I think the answer is no...
in case of exact field we have $\displaystyle w = df$ for some smooth function on $\displaystyle {\mathbb S}^2$... it vanishes at some point $\displaystyle p$ when partial derivatives of $\displaystyle f$ at p are equal to zero (in some chart containing $\displaystyle p$).

..is it correct to say that if we consider stereographic coordinates on $\displaystyle {\mathbb S}^2$ then for any point $\displaystyle p$ where $\displaystyle w=df$ vanishes it will also vanish at point $\displaystyle -p$ ??

2. Originally Posted by Different
Is there a smooth covector field on $\displaystyle {\mathbb S}^2$ that is exact and vanishes at exactly one point?

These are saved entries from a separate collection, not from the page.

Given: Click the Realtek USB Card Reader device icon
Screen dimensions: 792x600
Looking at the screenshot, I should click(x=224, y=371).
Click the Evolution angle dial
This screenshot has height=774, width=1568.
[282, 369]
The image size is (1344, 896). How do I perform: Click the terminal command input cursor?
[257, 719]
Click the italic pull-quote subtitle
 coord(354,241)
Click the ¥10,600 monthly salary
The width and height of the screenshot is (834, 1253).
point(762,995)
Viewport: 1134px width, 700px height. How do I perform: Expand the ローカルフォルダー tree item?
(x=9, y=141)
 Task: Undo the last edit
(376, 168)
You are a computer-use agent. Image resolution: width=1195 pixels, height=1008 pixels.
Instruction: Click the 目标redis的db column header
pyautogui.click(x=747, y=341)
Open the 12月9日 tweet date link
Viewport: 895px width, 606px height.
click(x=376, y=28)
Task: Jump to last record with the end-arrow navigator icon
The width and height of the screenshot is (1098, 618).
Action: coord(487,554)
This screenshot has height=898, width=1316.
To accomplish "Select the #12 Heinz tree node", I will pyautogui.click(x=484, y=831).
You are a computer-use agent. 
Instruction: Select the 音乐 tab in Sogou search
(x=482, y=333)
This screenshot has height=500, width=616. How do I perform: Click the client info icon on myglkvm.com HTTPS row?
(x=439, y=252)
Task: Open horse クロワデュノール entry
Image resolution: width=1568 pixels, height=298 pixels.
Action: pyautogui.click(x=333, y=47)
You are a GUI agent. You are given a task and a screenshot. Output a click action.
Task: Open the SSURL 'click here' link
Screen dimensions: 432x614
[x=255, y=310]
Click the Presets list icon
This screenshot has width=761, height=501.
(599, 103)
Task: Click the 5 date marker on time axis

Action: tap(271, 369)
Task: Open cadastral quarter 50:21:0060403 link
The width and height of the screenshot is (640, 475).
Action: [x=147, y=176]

I think the answer is no...
in case of exact field we have $\displaystyle w = df$ for some smooth function on $\displaystyle {\mathbb S}^2$... it vanishes at some point $\displaystyle p$ when partial derivatives of $\displaystyle f$ at p are equal to zero (in some chart containing $\displaystyle p$).

Not quite sure what you mean, but if $\displaystyle w = df$ for $\displaystyle f\in C^{\infty}({\mathbb S}^2)$, compactness of the sphere implies $\displaystyle f$ must attain two extrema (at least). So there are two points where $\displaystyle \omega=df=0$.

..is it correct to say

No.